Try it> With the pictures omitted, print exactly the lines below, from the one containing "Contact Us (1076, 599)" through the one containing "Гарантия (390, 47)", and nothing else.

Excerpts from a dataset>
<<<<

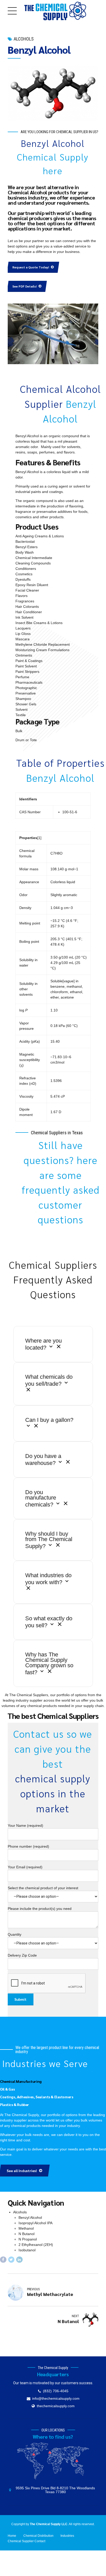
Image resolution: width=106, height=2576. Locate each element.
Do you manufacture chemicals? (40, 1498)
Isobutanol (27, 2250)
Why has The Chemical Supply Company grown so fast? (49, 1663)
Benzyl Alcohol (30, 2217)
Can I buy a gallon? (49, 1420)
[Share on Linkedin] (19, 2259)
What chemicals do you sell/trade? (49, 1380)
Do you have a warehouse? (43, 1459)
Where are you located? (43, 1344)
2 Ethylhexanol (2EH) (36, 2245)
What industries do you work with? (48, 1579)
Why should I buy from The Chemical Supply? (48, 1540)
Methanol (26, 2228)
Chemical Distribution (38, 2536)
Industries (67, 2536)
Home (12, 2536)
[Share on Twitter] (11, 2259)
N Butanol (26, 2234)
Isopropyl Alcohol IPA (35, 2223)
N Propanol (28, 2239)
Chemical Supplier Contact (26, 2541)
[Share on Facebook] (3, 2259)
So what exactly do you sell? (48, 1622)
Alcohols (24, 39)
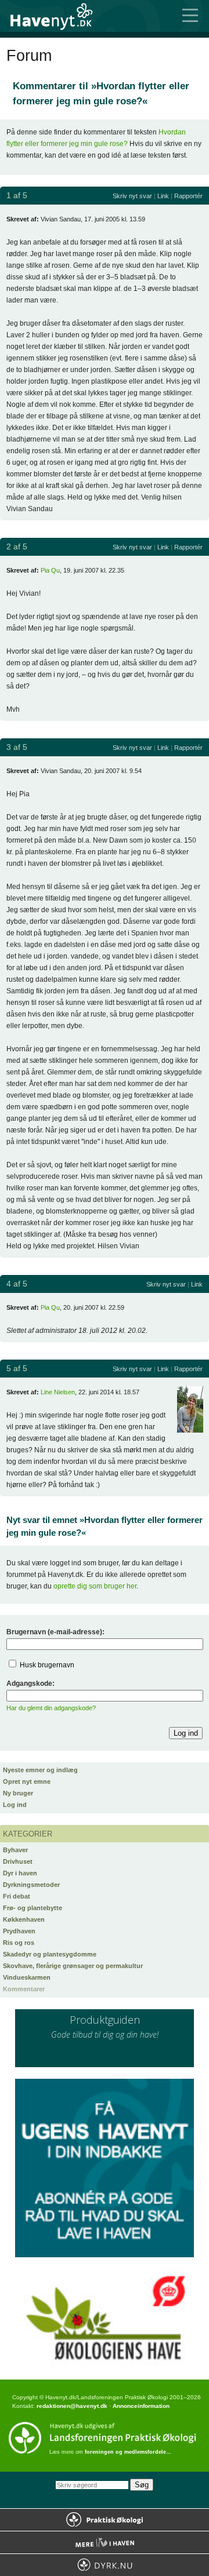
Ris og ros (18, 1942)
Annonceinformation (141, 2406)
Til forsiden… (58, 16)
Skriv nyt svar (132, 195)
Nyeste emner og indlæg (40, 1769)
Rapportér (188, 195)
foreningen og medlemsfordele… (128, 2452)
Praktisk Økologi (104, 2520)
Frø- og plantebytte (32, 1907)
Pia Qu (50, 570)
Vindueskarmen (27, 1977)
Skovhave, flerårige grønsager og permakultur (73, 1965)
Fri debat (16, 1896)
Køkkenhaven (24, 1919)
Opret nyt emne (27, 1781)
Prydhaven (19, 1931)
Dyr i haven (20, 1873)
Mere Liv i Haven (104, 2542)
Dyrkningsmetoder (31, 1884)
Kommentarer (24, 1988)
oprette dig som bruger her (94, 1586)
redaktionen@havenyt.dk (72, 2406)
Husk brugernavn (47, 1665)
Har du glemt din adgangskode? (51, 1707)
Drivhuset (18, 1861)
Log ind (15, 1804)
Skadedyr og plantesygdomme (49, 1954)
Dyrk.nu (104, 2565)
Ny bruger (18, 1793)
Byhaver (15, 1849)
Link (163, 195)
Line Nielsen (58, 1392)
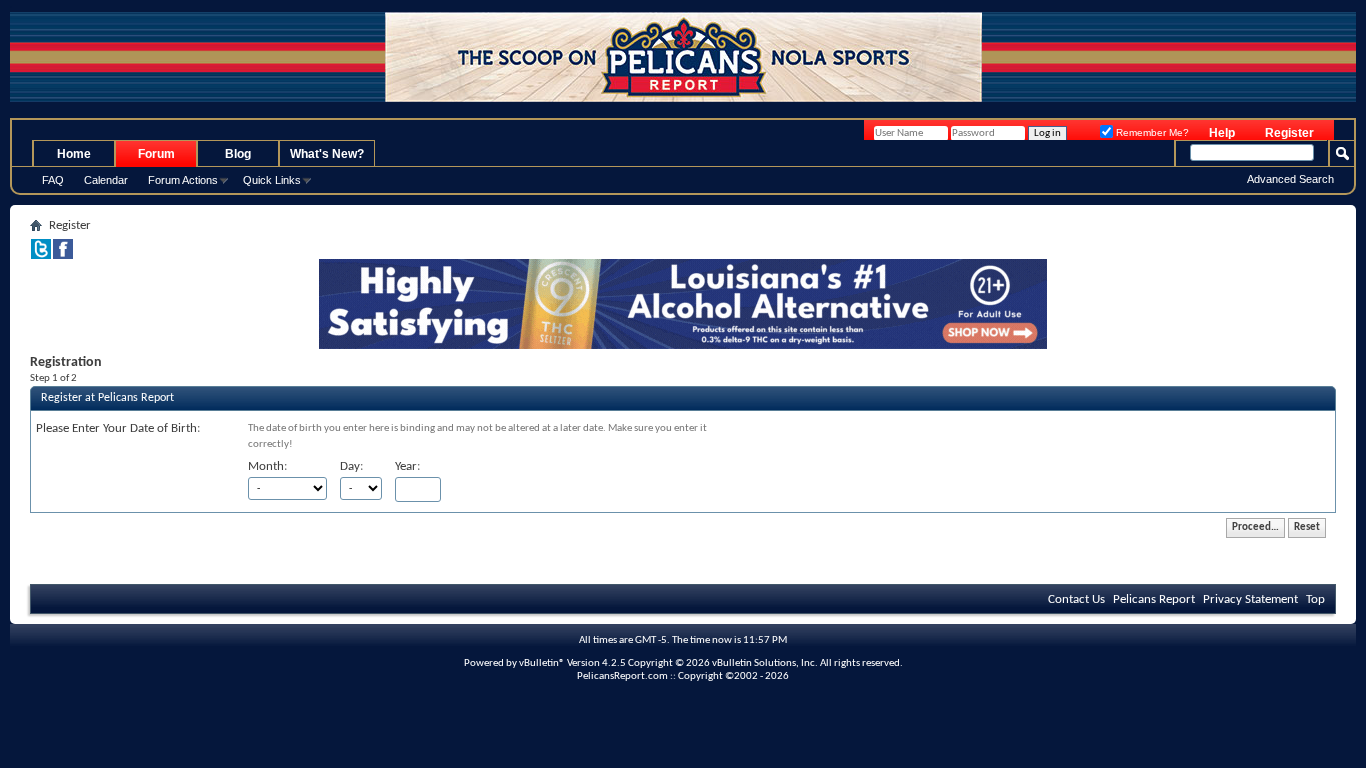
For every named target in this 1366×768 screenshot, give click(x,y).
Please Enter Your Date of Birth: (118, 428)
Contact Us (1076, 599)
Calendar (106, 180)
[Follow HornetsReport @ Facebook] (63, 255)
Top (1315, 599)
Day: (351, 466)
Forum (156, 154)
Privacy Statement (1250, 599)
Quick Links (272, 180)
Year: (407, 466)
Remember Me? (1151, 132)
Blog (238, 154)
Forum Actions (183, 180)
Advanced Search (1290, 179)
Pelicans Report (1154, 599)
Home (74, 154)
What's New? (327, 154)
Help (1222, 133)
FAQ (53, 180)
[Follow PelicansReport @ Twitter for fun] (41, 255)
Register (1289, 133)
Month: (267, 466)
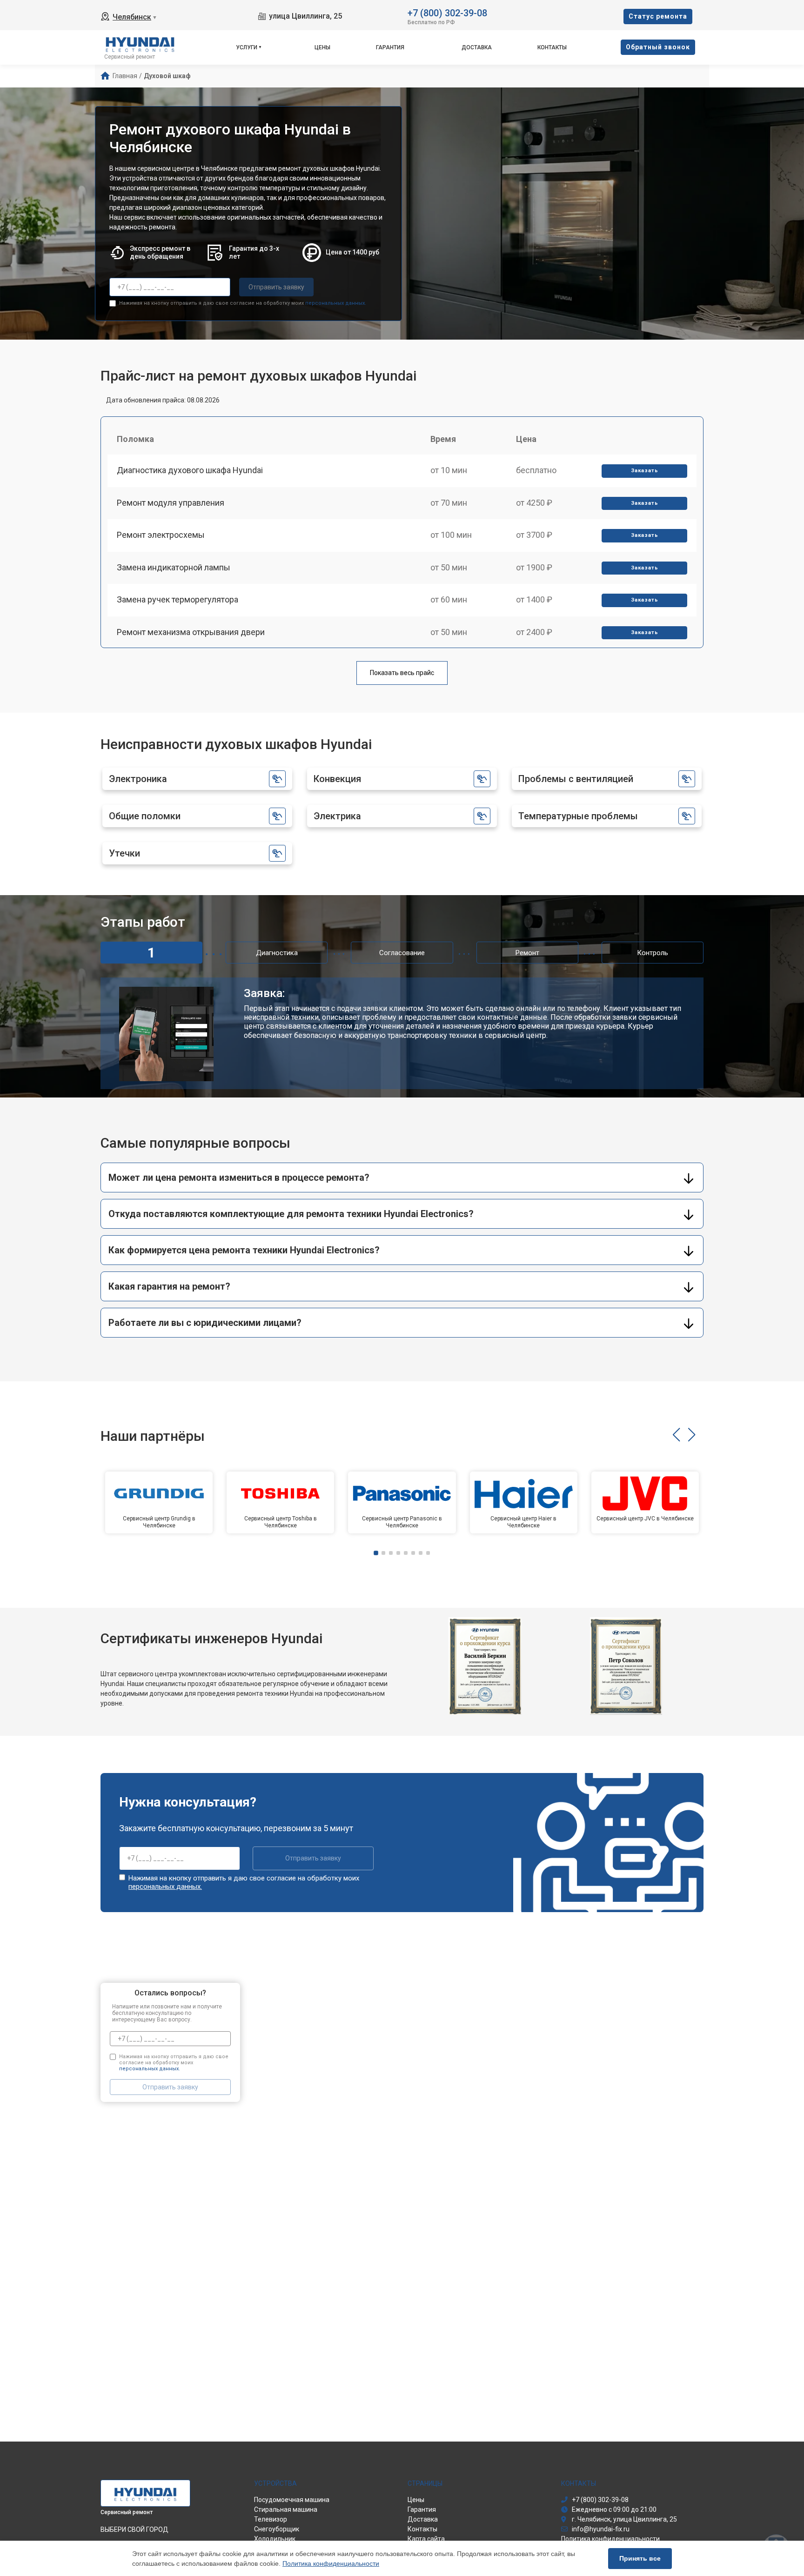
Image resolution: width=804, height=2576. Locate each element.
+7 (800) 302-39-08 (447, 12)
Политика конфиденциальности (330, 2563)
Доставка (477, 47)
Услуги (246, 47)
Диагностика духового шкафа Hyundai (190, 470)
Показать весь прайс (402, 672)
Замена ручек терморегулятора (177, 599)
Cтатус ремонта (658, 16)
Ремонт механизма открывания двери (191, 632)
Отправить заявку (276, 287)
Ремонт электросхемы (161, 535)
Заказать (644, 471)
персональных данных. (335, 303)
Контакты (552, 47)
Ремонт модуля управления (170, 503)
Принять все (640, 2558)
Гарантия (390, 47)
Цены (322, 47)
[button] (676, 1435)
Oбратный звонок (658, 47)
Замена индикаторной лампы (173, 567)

>>>>

Result of the task>
Contact Us (1076, 599)
Calendar (106, 180)
[Follow HornetsReport @ Facebook] (63, 255)
Top (1315, 599)
Day: (351, 466)
Forum (156, 154)
Privacy Statement (1250, 599)
Quick Links (272, 180)
Year: (407, 466)
Remember Me? (1151, 132)
Blog (238, 154)
Forum Actions (183, 180)
Advanced Search (1290, 179)
Pelicans Report (1154, 599)
Home (74, 154)
What's New? (327, 154)
Help (1222, 133)
FAQ (53, 180)
[Follow PelicansReport @ Twitter for fun] (41, 255)
Register (1289, 133)
Month: (267, 466)
Image resolution: width=804, height=2576. Locate each element.
+7 (800) 302-39-08 (447, 12)
Политика конфиденциальности (330, 2563)
Доставка (477, 47)
Услуги (246, 47)
Диагностика духового шкафа Hyundai (190, 470)
Показать весь прайс (402, 672)
Замена ручек терморегулятора (177, 599)
Cтатус ремонта (658, 16)
Ремонт механизма открывания двери (191, 632)
Отправить заявку (276, 287)
Ремонт электросхемы (161, 535)
Заказать (644, 471)
персональных данных. (335, 303)
Контакты (552, 47)
Ремонт модуля управления (170, 503)
Принять все (640, 2558)
Гарантия (390, 47)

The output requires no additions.